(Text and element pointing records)

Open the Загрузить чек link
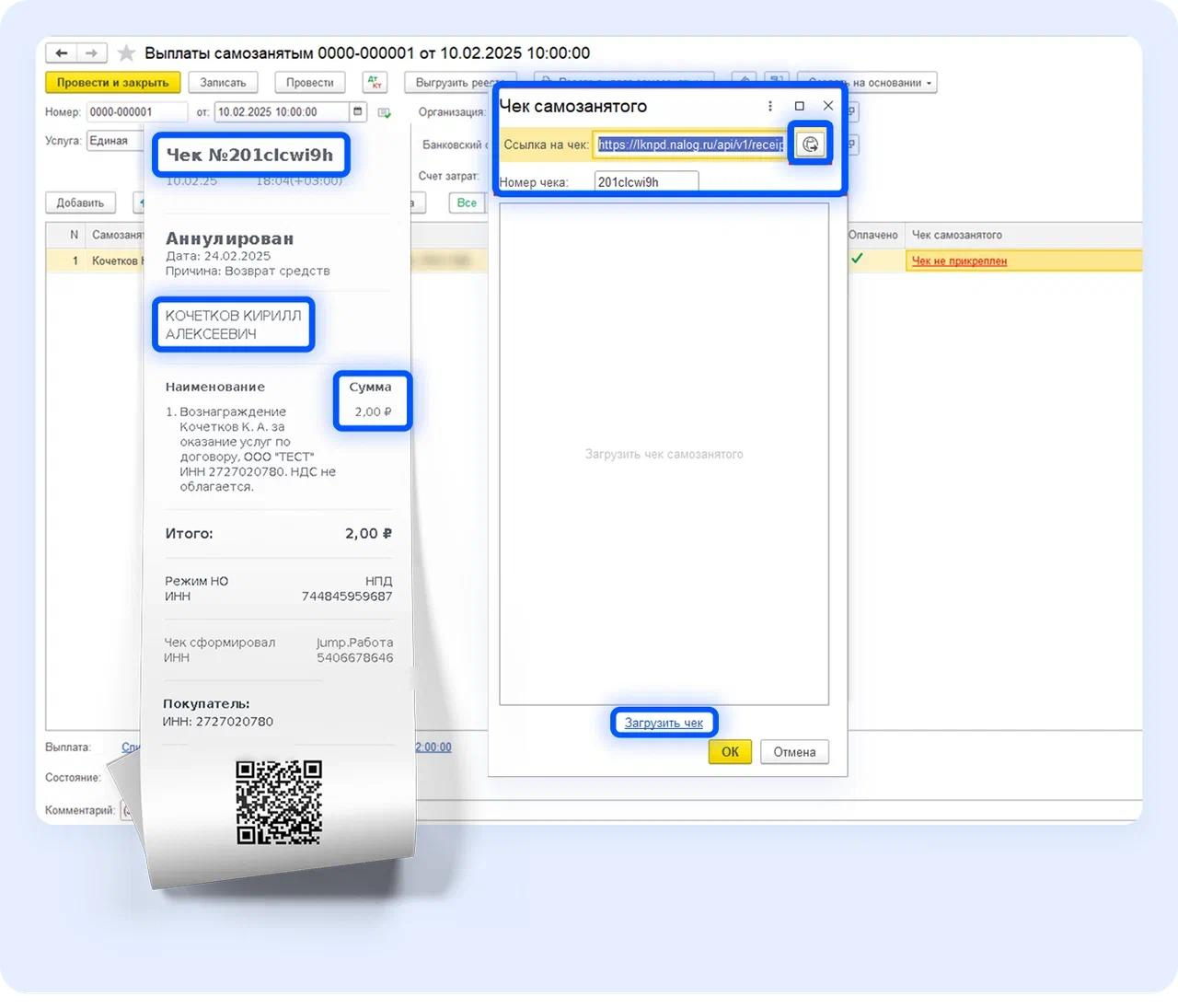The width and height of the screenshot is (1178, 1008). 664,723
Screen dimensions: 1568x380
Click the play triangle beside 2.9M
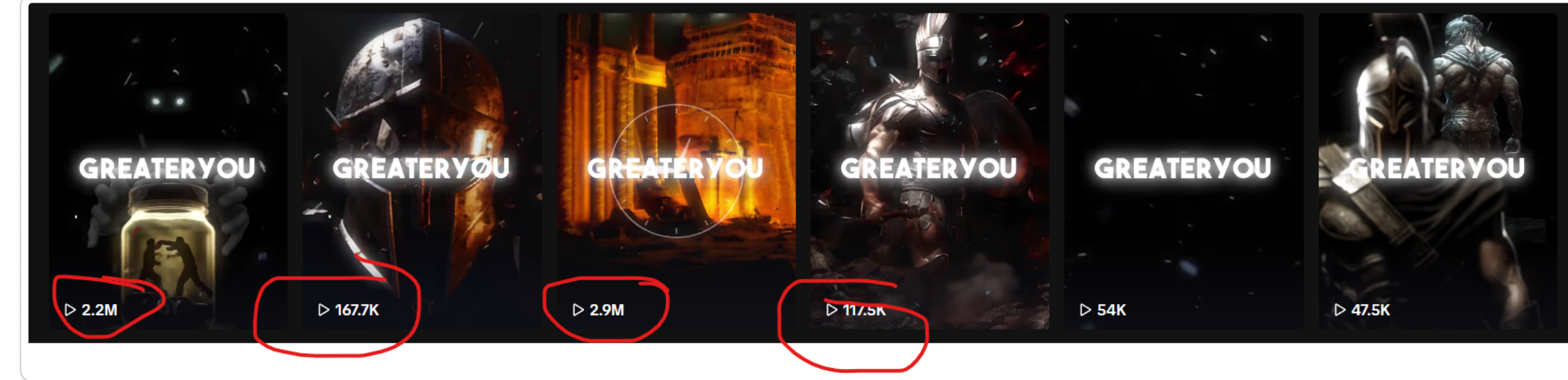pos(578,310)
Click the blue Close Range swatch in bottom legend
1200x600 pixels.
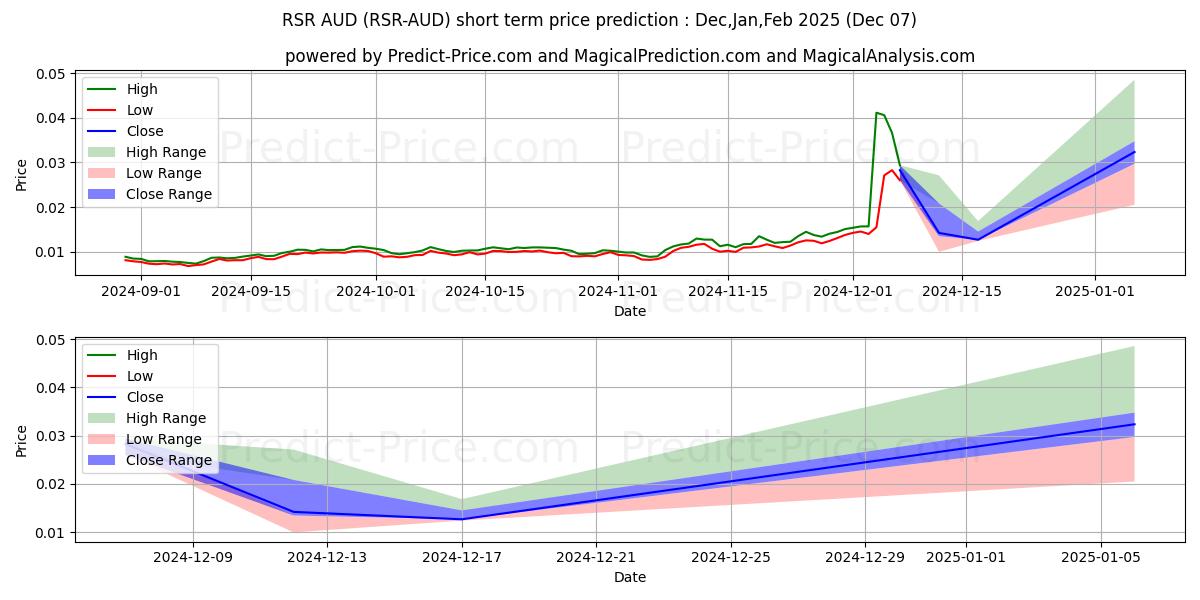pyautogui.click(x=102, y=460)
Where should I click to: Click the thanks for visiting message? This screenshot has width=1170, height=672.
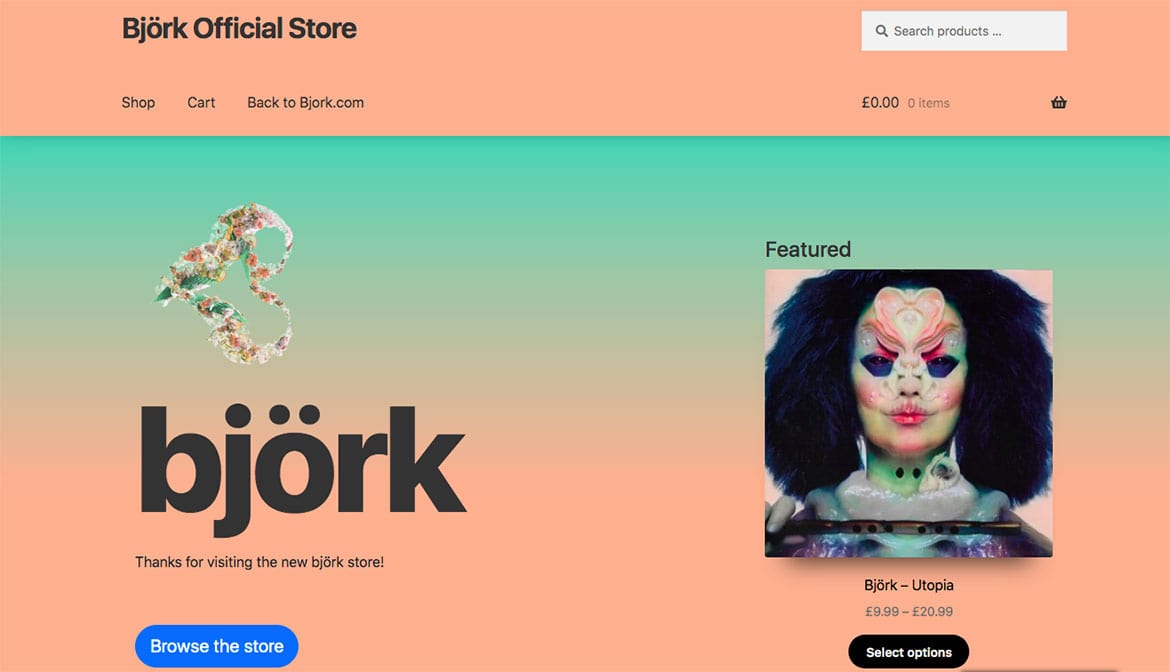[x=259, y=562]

* [Task objective] Repeat all the lines in these items word for word, leaving out the pictures.

* [Answer to the problem]
Open the Загрузить чек link
The width and height of the screenshot is (1178, 1008). 664,723
Screen dimensions: 1568x380
Click the play triangle beside 2.9M
pos(578,310)
Click the blue Close Range swatch in bottom legend
1200x600 pixels.
pyautogui.click(x=102, y=460)
Where should I click to: Click the thanks for visiting message? This screenshot has width=1170, height=672.
[x=259, y=562]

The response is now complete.